When I drive in the desert, utter calm descends over me.
Lowering the tyres to 12psi, the Pajero seamlessly floats over the surface of the sand, every dune unknown, accelerating up and over, easing the pressure as the car crests over and down the ridge.
Beautiful desert colours encompass the surroundings with sand hues ranging from pale yellow to deep ochre, offset by the cloudless blue skies.
Sometimes a splash of vibrant colour is seen, desert melons and scrubby bushes pushing through the sand, somehow living in this wilderness.
The white gleam of a desert oryx, a flash of a gazelle bobbing through the dunes, camels spotted on distant dunes.
Small abandoned structures built in strange remote places, no water, no electricity, no roads, I’ll never know why.
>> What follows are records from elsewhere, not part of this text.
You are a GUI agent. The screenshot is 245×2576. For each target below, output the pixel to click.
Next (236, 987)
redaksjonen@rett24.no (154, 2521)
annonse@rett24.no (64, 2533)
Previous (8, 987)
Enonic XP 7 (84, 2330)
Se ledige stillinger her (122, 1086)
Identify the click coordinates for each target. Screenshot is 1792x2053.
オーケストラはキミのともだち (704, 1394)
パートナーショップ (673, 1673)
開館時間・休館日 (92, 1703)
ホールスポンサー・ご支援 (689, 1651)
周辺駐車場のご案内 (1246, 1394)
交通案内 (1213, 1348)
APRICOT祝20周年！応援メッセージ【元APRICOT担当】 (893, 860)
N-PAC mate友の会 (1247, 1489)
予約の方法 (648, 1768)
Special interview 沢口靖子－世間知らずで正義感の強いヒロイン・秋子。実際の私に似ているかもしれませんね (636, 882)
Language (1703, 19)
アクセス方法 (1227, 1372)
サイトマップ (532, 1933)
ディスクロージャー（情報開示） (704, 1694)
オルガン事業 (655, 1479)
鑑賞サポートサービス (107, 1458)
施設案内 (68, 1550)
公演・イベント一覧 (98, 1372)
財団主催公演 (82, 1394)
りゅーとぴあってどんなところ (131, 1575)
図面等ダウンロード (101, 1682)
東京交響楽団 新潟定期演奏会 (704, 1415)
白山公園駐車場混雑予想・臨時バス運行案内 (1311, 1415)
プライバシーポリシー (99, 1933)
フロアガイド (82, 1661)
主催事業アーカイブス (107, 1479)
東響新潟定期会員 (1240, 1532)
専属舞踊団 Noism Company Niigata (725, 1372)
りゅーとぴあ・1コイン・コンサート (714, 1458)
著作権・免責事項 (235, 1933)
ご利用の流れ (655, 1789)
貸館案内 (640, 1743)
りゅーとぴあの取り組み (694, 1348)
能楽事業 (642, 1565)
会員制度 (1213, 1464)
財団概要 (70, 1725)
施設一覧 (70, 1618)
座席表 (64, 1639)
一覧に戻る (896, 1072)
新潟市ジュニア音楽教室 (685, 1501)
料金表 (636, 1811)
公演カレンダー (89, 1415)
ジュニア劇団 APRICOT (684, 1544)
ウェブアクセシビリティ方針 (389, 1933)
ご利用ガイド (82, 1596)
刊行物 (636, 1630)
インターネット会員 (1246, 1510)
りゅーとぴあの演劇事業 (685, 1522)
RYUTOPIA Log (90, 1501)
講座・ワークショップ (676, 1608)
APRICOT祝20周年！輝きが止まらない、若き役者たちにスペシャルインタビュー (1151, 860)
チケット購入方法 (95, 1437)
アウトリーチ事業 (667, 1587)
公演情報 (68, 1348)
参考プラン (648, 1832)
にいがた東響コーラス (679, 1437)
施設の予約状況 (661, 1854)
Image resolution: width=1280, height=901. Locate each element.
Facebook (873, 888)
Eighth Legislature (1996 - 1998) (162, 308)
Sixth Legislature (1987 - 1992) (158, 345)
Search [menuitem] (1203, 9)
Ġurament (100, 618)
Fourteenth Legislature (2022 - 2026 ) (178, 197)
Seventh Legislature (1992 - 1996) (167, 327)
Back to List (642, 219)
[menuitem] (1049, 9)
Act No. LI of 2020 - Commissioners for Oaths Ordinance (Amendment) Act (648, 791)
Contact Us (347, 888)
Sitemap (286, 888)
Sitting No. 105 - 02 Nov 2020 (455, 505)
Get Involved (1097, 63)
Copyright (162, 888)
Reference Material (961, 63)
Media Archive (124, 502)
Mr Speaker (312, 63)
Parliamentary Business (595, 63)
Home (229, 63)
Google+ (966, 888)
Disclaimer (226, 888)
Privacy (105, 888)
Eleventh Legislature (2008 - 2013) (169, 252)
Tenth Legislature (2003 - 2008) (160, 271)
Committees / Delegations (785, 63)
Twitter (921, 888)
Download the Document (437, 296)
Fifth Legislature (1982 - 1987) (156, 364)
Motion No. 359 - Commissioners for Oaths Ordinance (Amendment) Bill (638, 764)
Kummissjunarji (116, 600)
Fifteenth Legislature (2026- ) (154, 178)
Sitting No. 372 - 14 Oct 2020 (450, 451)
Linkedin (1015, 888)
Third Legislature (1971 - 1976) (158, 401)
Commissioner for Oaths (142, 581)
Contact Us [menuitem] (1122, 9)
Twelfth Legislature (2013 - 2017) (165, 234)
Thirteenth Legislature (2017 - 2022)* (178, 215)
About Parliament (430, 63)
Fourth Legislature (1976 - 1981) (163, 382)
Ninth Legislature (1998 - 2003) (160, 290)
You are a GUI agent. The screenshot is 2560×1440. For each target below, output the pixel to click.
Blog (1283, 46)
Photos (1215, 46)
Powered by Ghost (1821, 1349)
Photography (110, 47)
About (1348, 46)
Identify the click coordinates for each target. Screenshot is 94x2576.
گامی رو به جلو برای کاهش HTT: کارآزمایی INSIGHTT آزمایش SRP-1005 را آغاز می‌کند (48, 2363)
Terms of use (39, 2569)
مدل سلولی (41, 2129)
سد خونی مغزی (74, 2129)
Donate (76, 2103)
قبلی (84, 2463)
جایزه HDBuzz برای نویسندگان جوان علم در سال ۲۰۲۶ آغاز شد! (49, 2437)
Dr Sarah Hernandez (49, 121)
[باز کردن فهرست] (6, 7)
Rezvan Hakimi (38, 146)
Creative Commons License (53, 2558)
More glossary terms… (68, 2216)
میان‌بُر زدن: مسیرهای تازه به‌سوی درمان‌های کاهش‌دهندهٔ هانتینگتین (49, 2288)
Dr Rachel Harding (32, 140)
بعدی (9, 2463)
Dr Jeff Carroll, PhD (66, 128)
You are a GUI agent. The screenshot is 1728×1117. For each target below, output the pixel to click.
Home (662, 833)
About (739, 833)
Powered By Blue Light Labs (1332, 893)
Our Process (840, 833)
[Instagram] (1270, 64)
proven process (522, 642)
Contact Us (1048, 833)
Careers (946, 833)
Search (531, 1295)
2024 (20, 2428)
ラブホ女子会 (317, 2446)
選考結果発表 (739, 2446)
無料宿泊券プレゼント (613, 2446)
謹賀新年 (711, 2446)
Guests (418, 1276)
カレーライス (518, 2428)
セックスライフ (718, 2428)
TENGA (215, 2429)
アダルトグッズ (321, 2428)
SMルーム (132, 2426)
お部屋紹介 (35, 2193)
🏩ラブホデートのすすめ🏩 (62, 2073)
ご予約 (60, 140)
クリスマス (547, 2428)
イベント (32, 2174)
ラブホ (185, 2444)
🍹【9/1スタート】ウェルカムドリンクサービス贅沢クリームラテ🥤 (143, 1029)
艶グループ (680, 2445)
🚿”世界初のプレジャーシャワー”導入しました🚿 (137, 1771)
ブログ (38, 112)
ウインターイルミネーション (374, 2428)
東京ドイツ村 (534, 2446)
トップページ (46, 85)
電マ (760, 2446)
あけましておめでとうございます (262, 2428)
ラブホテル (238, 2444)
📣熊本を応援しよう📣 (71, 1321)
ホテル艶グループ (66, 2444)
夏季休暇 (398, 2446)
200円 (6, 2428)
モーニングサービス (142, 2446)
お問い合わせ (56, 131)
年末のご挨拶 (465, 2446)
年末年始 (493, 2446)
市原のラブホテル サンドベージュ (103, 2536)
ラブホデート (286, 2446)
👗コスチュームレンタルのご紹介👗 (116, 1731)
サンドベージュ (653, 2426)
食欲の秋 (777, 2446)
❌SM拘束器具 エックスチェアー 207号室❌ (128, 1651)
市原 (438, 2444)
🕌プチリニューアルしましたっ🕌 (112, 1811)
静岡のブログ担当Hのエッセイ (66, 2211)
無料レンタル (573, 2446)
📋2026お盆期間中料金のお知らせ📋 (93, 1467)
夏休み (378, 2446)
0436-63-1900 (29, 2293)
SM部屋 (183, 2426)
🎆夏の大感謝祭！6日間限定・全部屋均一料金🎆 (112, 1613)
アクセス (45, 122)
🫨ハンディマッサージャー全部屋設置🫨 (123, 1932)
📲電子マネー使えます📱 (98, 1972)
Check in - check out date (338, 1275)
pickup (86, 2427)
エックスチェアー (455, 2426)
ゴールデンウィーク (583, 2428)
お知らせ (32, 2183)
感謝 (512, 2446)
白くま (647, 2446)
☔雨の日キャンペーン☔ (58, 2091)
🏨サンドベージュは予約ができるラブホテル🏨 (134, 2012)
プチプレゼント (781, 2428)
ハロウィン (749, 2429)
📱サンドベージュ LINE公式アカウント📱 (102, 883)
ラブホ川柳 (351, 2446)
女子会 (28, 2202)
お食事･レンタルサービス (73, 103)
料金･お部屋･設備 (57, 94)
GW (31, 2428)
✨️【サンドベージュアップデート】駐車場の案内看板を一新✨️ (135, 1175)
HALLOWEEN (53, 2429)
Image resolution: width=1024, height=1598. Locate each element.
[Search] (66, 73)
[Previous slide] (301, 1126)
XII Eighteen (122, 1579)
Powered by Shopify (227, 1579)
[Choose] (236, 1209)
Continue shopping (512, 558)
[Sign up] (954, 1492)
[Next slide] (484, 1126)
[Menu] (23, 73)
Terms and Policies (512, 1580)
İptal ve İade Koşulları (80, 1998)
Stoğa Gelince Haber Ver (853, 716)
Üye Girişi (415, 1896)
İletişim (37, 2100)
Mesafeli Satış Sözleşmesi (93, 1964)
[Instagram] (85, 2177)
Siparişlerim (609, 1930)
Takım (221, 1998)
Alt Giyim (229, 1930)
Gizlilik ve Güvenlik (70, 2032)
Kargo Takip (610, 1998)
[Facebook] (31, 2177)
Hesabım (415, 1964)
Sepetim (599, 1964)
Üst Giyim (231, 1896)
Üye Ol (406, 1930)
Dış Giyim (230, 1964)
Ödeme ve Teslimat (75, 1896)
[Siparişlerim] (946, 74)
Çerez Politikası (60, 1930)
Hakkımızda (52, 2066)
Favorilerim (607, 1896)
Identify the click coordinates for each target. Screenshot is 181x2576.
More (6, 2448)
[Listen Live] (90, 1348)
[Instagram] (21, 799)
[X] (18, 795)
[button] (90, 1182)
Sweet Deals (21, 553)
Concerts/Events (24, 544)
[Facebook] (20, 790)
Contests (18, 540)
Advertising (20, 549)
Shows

Pipelines, camel herders, an occasional rig truck, a behemoth barreling through the dunes on well-travelled sand tracks heading to some distant camp. A mysterious place, the desert.
There is no sound out here, bar wind.
At the south-east corner of the Emirates, the fabled Empty Quarter spills across the boundaries, mountains of dunes cascade downwards, shaped by the wind, shifting in time. The border with Saudi Arabia runs through these dunes, an ugly structure slashing through this wilderness, the days of camel trains and trade are long gone.
Out in the dunes, I think of Lawrence and Thesiger, the great desert explorers with an empathy for these wild regions.
How very different it would be for them now. Progress invaded the desert world, oil and gas hidden beneath shifting sands, technology marches relentlessly on, undaunted by this wilderness.